6-8 吉野さんと俺の決断

 俺を部屋の隅に引っ張ると、吉野さんは耳元で囁いてきた。あーもちろんレナは一緒な。なんたって俺の使い魔だし。いつもどおり、胸元で俺達のやり取りを聞くわけさ。


「もういいんじゃない。ここで戻って」

「というと」

「だって危険じゃない。見たでしょ。あの暗闇。どこに引き込まれるかわかったもんじゃないわよ。実際、ここを潜ったと思われる王女は、行方知らずになってるわけだし」

「まあ……」

「そもそも、変な空間に閉じ込められたら、現実世界に帰還できるかすらわからないじゃない」

「そうっすけど」


 グリーンドラゴンの巣穴の奥では、例の嫌な野郎が現実に戻れなかったしな、実際。


「平くんの望みはなに? 安全にここで地図を作ることでしょ。決して命の危険なんて望んでないはずよ」

「たしかに」


 たしかにそうだ。ここ異世界に左遷された俺は、サボることが目的だった。命の危険なんてやなこった。歩合制でもないただのリーマンなんだから、楽して異世界手当さえもらえればいいのさ。とはいえ……。

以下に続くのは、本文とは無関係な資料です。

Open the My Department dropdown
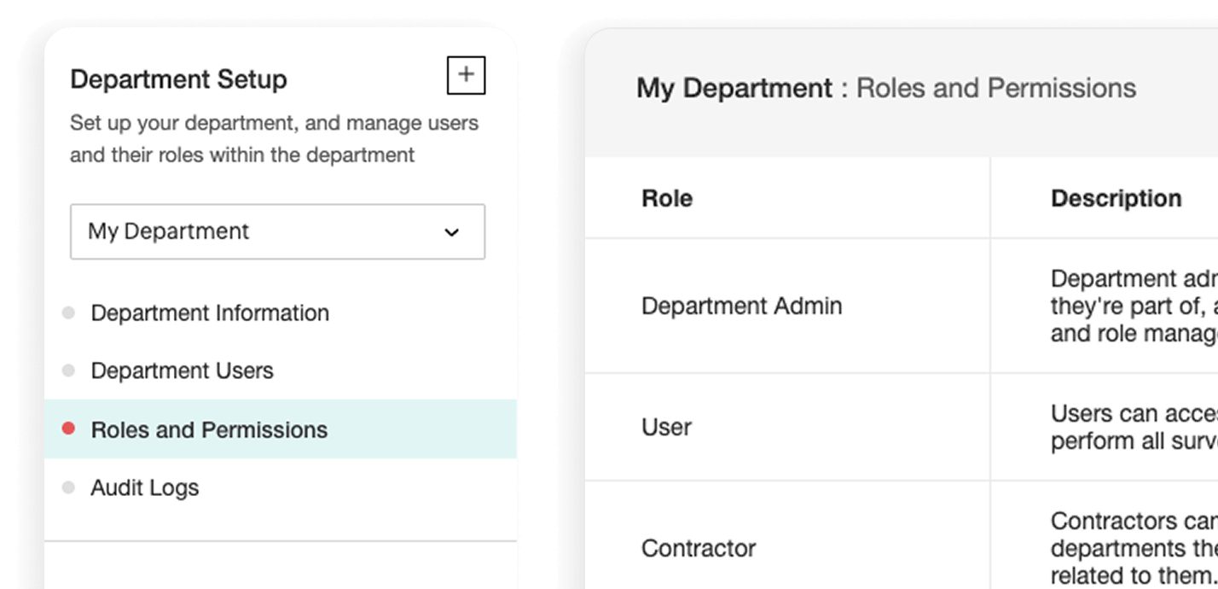This screenshot has width=1218, height=589. click(x=277, y=231)
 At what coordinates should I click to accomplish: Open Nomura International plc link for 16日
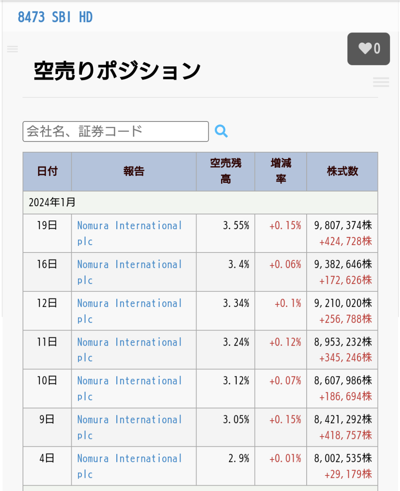(x=129, y=265)
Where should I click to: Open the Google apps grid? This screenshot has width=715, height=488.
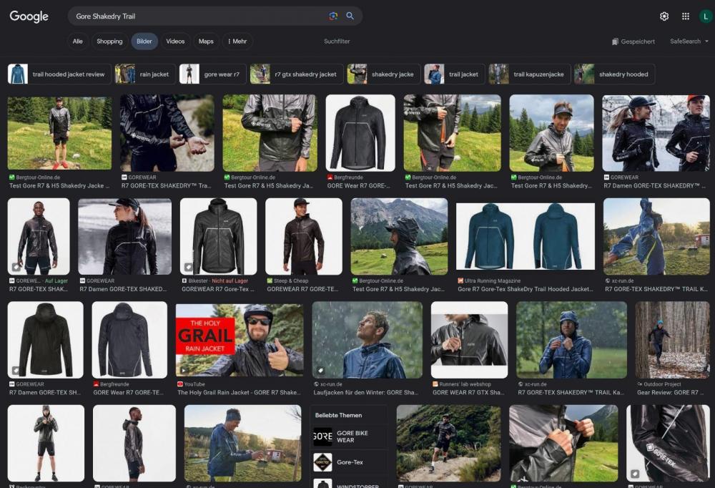tap(686, 16)
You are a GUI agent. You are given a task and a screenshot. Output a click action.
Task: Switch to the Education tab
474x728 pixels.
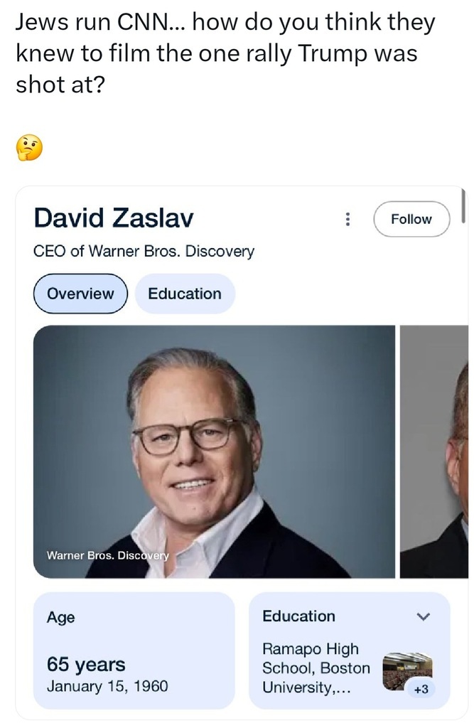click(x=185, y=294)
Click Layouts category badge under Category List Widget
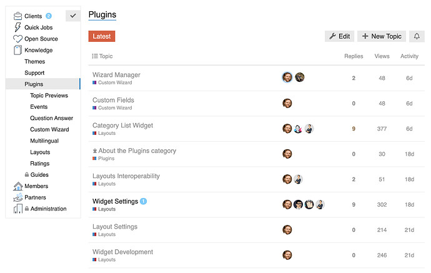The height and width of the screenshot is (273, 431). click(104, 133)
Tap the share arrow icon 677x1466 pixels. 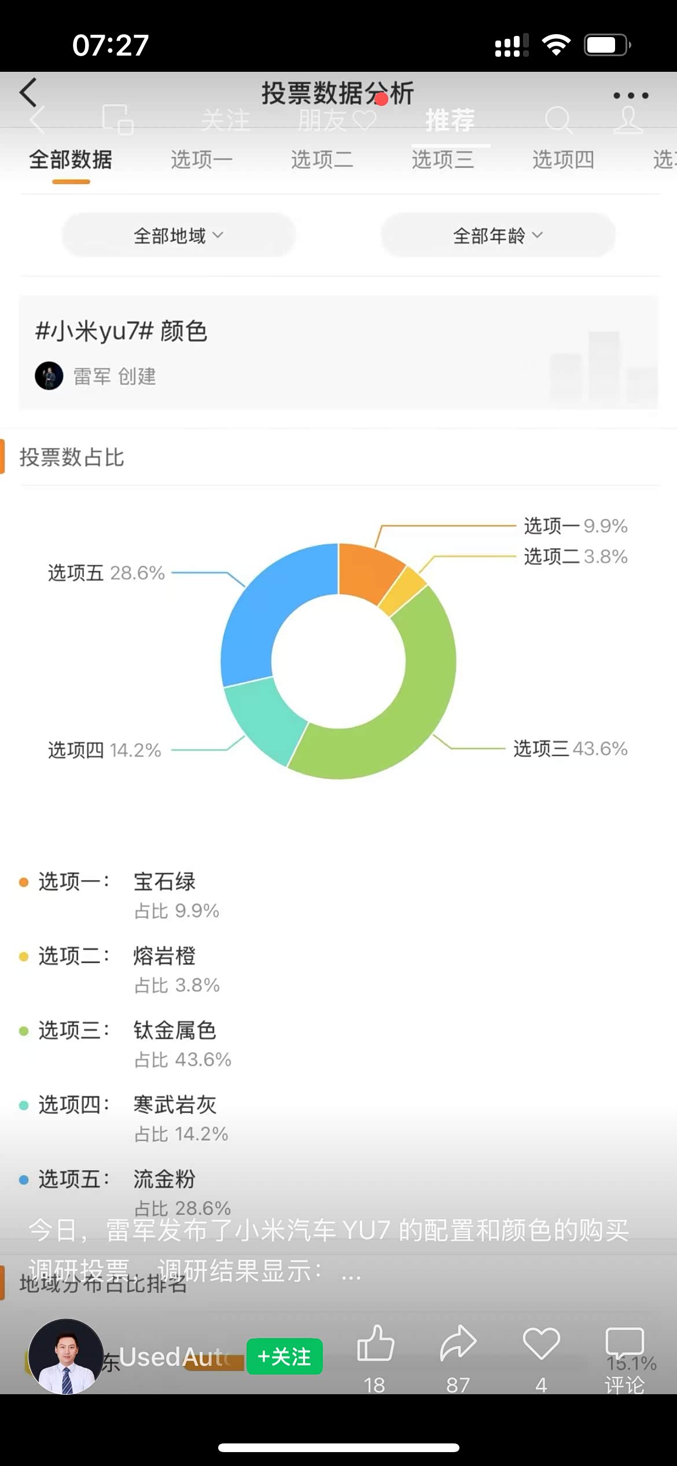(458, 1343)
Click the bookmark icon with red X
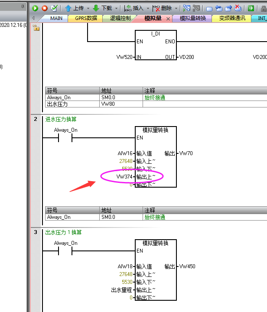This screenshot has width=267, height=312. 238,8
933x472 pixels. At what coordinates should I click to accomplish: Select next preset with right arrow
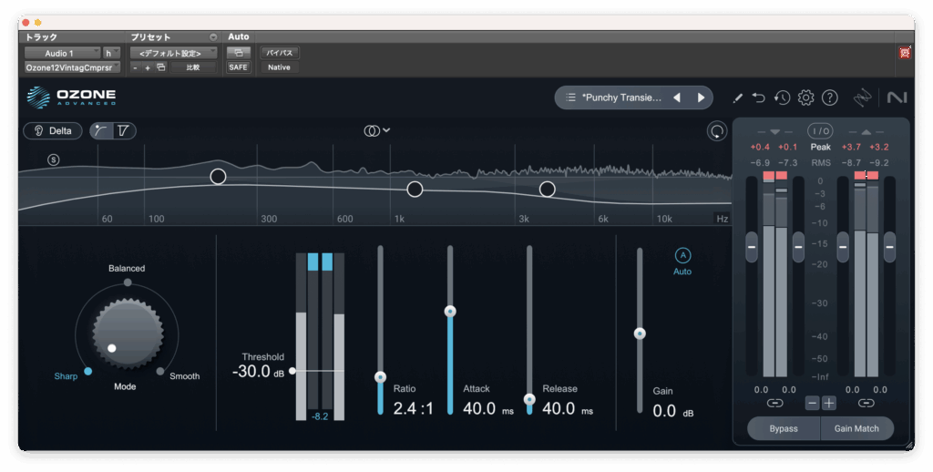click(701, 97)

「そりゃ、適当に王女を探してるフリだけして、『王様、見つかりませんでした』やるつもりでした」

「でしょ。なら――」

「でも、今ここで王宮に戻るわけにはいかないでしょ。アーサーもミフネも納得しない」

「ま、まあね」

「王の前でも言い訳立たないし。それに――」

「それに?」

「王女の秘密を目前に、尻尾巻いて逃げるなんて、なんか嫌っす」

「別に逃げるわけじゃないでしょ。私達は仕事でやってるだけだし。戦略的撤退だって、ビジネスとしては常套手段だもん」

「いや、男がすたるんす」

「男?」


 とんでもない飛躍に、吉野さんが目を丸くした。


「いや馬鹿なこと言ってるってのは、自分でもわかってるんで。でも、世界の秘密が目の前の玉手箱に入ってたら、たとえ爺さんになる危険性があっても開けるじゃないすか。男なんだから」

「それは……私にはわからないけど」

「だから俺は行くっす」

「……」


 さっきまでもやもやしていただけの俺の気持ちだったが、話してるうちにどんどん具体的で、硬い石のような形を取ってきた。そう。俺は今、冒険したがっているんだ。サボリーマンの、この俺がw どうなってるんだ>俺


「でもこれは俺の趣味――というか酔狂だ。吉野さんを巻き込むわけにはいかない。だからここに残ってください。それでもし俺が戻れなかったら、社長への報告をお願いします」

「また……そんなこと言って」


 吉野さんの瞳が潤んだ。


「ずるいよ、平くん」


 うつむくと、俺の服の裾を、ぎゅっと握ってくる。そのまま黙ってしまった。


「大丈夫、吉野さん。ご主人様はボクが守るから。絶対だよ。約束する」


 俺の胸から飛び出すと、レナが吉野さんの肩に手をかけた。慰めるかのように。


「ボクはご主人様の一の使い魔。どこだってついていくからさ」


 また俺に止められないようにだろうが、俺を見ながらダメ押しする。


 まあ前、食い殺される危険を冒してドラゴンロードを召喚したときも、レナはくっついてきたしな。来るなと言ったって聞きやしないだろう。それはわかってる。


「……どうしても行くの?」


 うつむいたまま、吉野さんが呟いた。


「はい」

「なら私も行く」

「でも吉野さん」

「行くったら行くっ」

「おわっと!」


 吉野さんが抱き着いてきた。ぎゅっと強く抱かれる。温かな胸を感じるし、服が涙で熱くなった。


「……私も……行くから」

「でも……」

「だってこっちの世界では、平くんが私の上司――ご主人様だもん」

「それは方便で――」

「行くもんっ」


 ……かわいいなあ吉野さん。普段は俺よりずっと賢い歳上のしっかりさんなのに、ときどきこんな風に、守ってあげたいかわいい姿を見せてくれる。


「じゃあ決まりだね。ご主人様。吉野さんもタマも、多分トリムも、ボクと一緒にご主人様と混乱の門を潜る。王女の行方と世界の秘密を探るために」

「本当に……いいんですか、吉野さん」


 黙ったまま、吉野さんはこくんと頷いた。


 いよいよ、俺達は未知の領域に突き進む。消えた王女の謎と世界の秘密を求めて。